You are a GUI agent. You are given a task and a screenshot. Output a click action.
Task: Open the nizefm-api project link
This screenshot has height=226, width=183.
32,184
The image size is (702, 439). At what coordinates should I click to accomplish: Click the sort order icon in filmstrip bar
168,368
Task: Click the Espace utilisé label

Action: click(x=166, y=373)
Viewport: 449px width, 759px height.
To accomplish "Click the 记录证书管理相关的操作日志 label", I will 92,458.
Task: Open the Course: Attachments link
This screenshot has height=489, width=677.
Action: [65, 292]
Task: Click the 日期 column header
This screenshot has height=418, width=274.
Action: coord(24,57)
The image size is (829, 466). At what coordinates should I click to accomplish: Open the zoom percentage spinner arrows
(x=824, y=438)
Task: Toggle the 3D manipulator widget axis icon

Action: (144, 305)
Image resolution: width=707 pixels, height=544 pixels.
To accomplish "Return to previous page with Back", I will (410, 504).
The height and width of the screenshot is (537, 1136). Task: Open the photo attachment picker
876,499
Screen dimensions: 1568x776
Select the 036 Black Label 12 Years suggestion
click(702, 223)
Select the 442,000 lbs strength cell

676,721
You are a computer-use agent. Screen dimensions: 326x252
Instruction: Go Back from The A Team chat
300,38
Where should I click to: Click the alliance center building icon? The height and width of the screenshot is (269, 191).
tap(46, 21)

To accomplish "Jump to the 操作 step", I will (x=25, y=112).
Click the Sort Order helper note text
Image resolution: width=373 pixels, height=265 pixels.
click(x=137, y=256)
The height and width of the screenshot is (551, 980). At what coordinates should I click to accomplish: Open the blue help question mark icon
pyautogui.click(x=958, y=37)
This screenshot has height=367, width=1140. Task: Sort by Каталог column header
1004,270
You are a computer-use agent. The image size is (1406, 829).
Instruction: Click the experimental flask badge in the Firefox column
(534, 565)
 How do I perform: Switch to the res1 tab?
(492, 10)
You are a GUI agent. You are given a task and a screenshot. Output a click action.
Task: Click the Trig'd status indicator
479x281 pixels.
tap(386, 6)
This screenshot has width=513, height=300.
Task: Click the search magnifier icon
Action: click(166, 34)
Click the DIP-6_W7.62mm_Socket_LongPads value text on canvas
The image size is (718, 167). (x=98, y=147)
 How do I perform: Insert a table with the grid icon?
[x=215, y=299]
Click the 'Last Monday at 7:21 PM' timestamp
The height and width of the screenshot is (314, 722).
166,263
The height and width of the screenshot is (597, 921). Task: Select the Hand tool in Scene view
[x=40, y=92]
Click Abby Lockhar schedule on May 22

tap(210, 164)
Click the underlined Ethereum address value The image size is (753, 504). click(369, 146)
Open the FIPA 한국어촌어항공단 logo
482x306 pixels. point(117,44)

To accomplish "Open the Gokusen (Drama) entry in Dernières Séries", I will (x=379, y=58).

* WHAT NEEDS TO BE DONE *
Stop at the line containing "Viewport: 449px width, 759px height.". Please print exactly every line before it from the start of the records, plus that line itself, and nothing else.

* EXERCISE OUTPUT *
You are a GUI agent. You are given a task and a screenshot. Output a click action.
Task: Open the nizefm-api project link
This screenshot has height=226, width=183.
32,184
The image size is (702, 439). At what coordinates should I click to accomplish: Click the sort order icon in filmstrip bar
168,368
Task: Click the Espace utilisé label

Action: click(x=166, y=373)
Viewport: 449px width, 759px height.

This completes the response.